- [Trecho do documento]
O DNA carrega as instruções necessárias para produzir o nanocorpo em laboratório e a bactéria será a fábrica, ou biofábrica
Um grupo formado por 21 estudantes do curso de Biotecnologia da UNILA está propondo uma nova estratégia no combate à dengue utilizando ferramentas de biologia sintética para construir nanocorpos – um anticorpo com dimensões mínimas – para neutralizar o vírus da doença ainda no mosquito Aedes aegypti. A pesquisa também vai ser apresentada em uma competição internacional.
Nanocorpos são proteínas que funcionam como anticorpos, mas são muito menores, mais estáveis e mais fáceis de produzir. Assim como os anticorpos tradicionais, eles reconhecem e neutralizam agentes invasores, como vírus e bactérias. Entre os tipos de anticorpos conhecidos, os convencionais (como os dos humanos) são os maiores. Já os camelídeos (como lhamas e camelos) e alguns peixes cartilaginosos, como tubarões, possuem anticorpos menores. A partir desses anticorpos especiais, é possível isolar uma parte funcional chamada nanocorpo, que tem cerca de um décimo do tamanho de um anticorpo convencional (veja ilustração).

- [Trabalho solicitado] Como fica o trecho do texto sobre nanocorpos de "O DNA carrega" até "uma competição internacional.", inclusive, se você substituir "mosquito" por "inseto"? O material abaixo é independente do texto acima.

(Registros de dados)

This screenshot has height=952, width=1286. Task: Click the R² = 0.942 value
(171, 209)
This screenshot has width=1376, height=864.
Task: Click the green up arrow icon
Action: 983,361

- [Resposta da tarefa]
O DNA carrega as instruções necessárias para produzir o nanocorpo em laboratório e a bactéria será a fábrica, ou biofábrica
Um grupo formado por 21 estudantes do curso de Biotecnologia da UNILA está propondo uma nova estratégia no combate à dengue utilizando ferramentas de biologia sintética para construir nanocorpos – um anticorpo com dimensões mínimas – para neutralizar o vírus da doença ainda no inseto Aedes aegypti. A pesquisa também vai ser apresentada em uma competição internacional.